OBJECTIVES: Rare diseases are often characterized by the challenges they pose for health technology assessments (HTA), especially the lack of understanding of natural history, heterogeneous treatment patterns, small sample sizes, and ambiguity on long-term outcomes and benefits. Against the backdrop of the Ireland government’s upcoming rare disease plan, our objective was to understand the evidence-related challenges faced by manufacturers in the National Centre for Pharmacoeconomics (NCPE) submissions and its implications on reimbursement decisions.
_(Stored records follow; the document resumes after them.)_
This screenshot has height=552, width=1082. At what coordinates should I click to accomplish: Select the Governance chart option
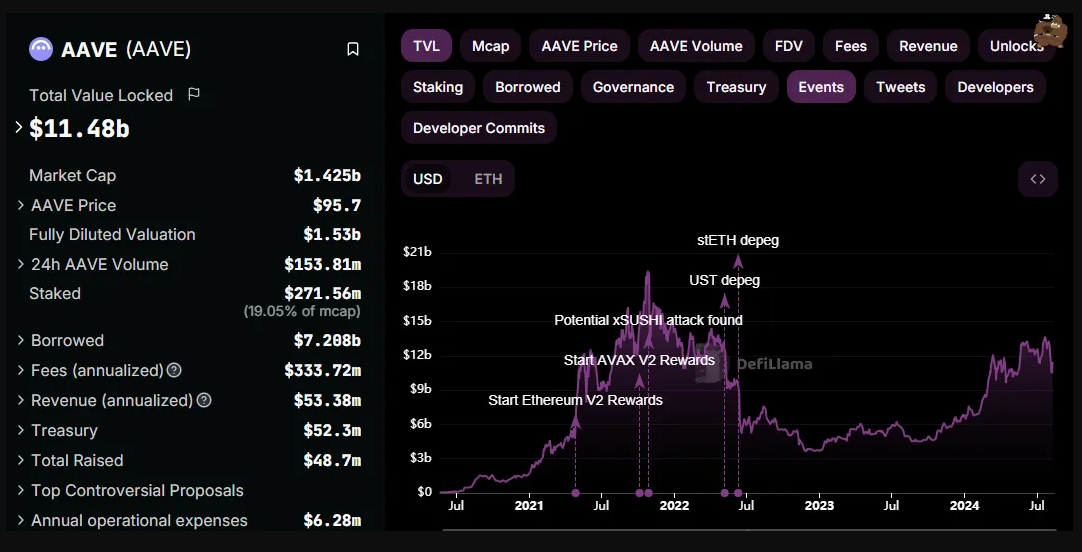coord(633,87)
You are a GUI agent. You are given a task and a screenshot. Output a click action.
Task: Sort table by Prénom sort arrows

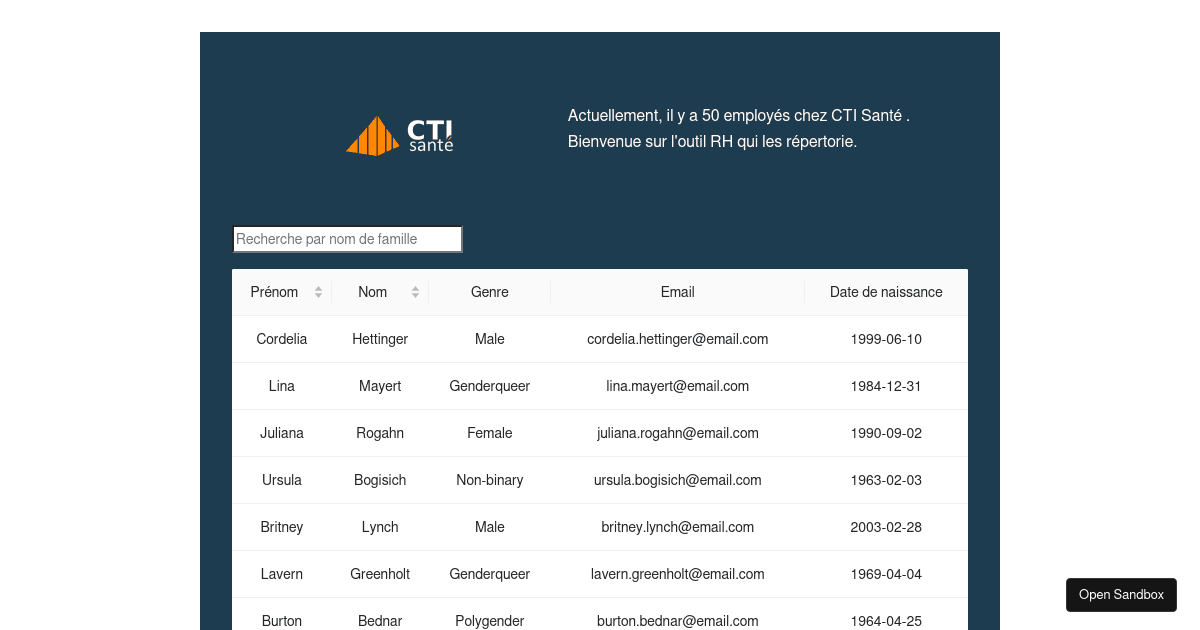click(x=318, y=292)
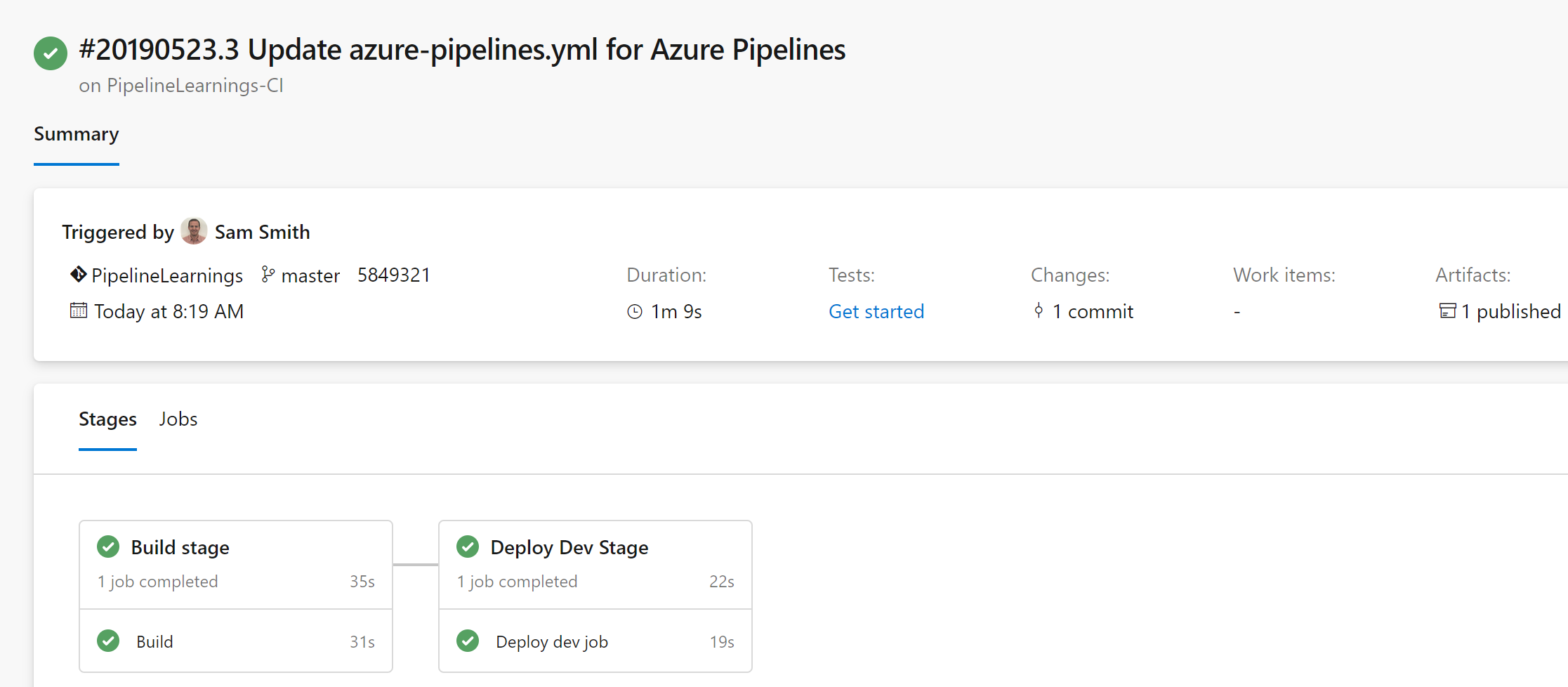This screenshot has height=687, width=1568.
Task: Click the green pipeline success icon beside the title
Action: 51,53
METHODS: We have reviewed published NCPE technical summary documents between 2020 to 2023 from the NCPE website. Identified HTAs were categorized as “orphan” based on the Orphanet classification of group disorders and the European Union definition. Outcomes on review group comments, NCPE recommendation status, health services executive (HSE) decisions, and clinical effectiveness methods were extracted for further statistical analysis. Appraisals with “Assessment Process Complete” status were only included.

RESULTS: Fifty-two “orphan” HTAs have been identified in which only 5 drugs had negative NCPE recommendations while the other 47 were recommended conditionally, implying that HSE sanctioned reimbursement following confidential price negotiations. Correlation analysis showed a negative association of -0.27 between HSE and NCPE decision outcomes. Randomized controlled trials (RCTs) were the most popular approach for showing clinical effectiveness (40/47) rather than single-arm trials (7/47). Further, real-world data was used by manufacturers in 7 out of 52 submissions to improve generalizability, sample size issues, and immature data out of which 3 were conditionally approved by NCPE.

CONCLUSIONS: Our findings suggest that the HSE had traded off between unmet needs and innovation against sub-optimal evidence generation by manufacturers, contrary to the NCPE HTA standards. The upcoming national rare disease plan should try to address these aspects more holistically especially regarding the concerns about lack of publicly available HTA grade evidence, lack of patient involvement, generalizability to the Irish population, and long-term benefits.